"""

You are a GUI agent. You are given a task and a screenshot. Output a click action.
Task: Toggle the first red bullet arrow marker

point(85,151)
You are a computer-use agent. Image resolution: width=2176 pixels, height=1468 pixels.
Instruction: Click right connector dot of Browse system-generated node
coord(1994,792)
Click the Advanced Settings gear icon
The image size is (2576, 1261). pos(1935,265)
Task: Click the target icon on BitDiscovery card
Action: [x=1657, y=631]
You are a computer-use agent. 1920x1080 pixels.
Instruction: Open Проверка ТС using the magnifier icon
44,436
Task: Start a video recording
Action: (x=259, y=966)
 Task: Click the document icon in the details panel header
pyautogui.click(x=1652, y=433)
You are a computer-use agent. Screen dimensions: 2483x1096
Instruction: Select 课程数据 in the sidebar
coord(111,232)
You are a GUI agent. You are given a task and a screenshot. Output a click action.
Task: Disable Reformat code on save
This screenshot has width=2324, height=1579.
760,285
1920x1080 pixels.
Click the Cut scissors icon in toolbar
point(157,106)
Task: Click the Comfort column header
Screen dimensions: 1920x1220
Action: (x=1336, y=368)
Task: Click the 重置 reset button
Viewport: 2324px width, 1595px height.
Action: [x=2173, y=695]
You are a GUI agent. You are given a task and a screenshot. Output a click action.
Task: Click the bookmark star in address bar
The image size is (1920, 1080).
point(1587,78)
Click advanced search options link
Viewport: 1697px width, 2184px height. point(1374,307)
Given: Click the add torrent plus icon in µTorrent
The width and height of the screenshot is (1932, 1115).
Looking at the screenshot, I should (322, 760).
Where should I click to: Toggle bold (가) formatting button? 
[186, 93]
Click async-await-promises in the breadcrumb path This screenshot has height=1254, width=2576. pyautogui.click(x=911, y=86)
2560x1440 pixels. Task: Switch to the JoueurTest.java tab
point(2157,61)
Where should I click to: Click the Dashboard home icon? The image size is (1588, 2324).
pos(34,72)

"""

EXERCISE DIRECTIONS
Could you write out the full data verbatim?

ANSWER
You are a GUI agent. You are given a task and a screenshot. Output a click action.
Task: Toggle the first red bullet arrow marker

point(85,151)
You are a computer-use agent. Image resolution: width=2176 pixels, height=1468 pixels.
Instruction: Click right connector dot of Browse system-generated node
coord(1994,792)
Click the Advanced Settings gear icon
The image size is (2576, 1261). pos(1935,265)
Task: Click the target icon on BitDiscovery card
Action: [x=1657, y=631]
You are a computer-use agent. 1920x1080 pixels.
Instruction: Open Проверка ТС using the magnifier icon
44,436
Task: Start a video recording
Action: (x=259, y=966)
 Task: Click the document icon in the details panel header
pyautogui.click(x=1652, y=433)
You are a computer-use agent. Screen dimensions: 2483x1096
Instruction: Select 课程数据 in the sidebar
coord(111,232)
You are a GUI agent. You are given a task and a screenshot. Output a click action.
Task: Disable Reformat code on save
This screenshot has width=2324, height=1579.
760,285
1920x1080 pixels.
Click the Cut scissors icon in toolbar
point(157,106)
Task: Click the Comfort column header
Screen dimensions: 1920x1220
Action: (x=1336, y=368)
Task: Click the 重置 reset button
Viewport: 2324px width, 1595px height.
Action: [x=2173, y=695]
You are a GUI agent. You are given a task and a screenshot. Output a click action.
Task: Click the bookmark star in address bar
The image size is (1920, 1080).
point(1587,78)
Click advanced search options link
Viewport: 1697px width, 2184px height. point(1374,307)
Given: Click the add torrent plus icon in µTorrent
The width and height of the screenshot is (1932, 1115).
Looking at the screenshot, I should (322, 760).
Where should I click to: Toggle bold (가) formatting button? 
[186, 93]
Click async-await-promises in the breadcrumb path This screenshot has height=1254, width=2576. pyautogui.click(x=911, y=86)
2560x1440 pixels. Task: Switch to the JoueurTest.java tab
point(2157,61)
Where should I click to: Click the Dashboard home icon? The image size is (1588, 2324).
pos(34,72)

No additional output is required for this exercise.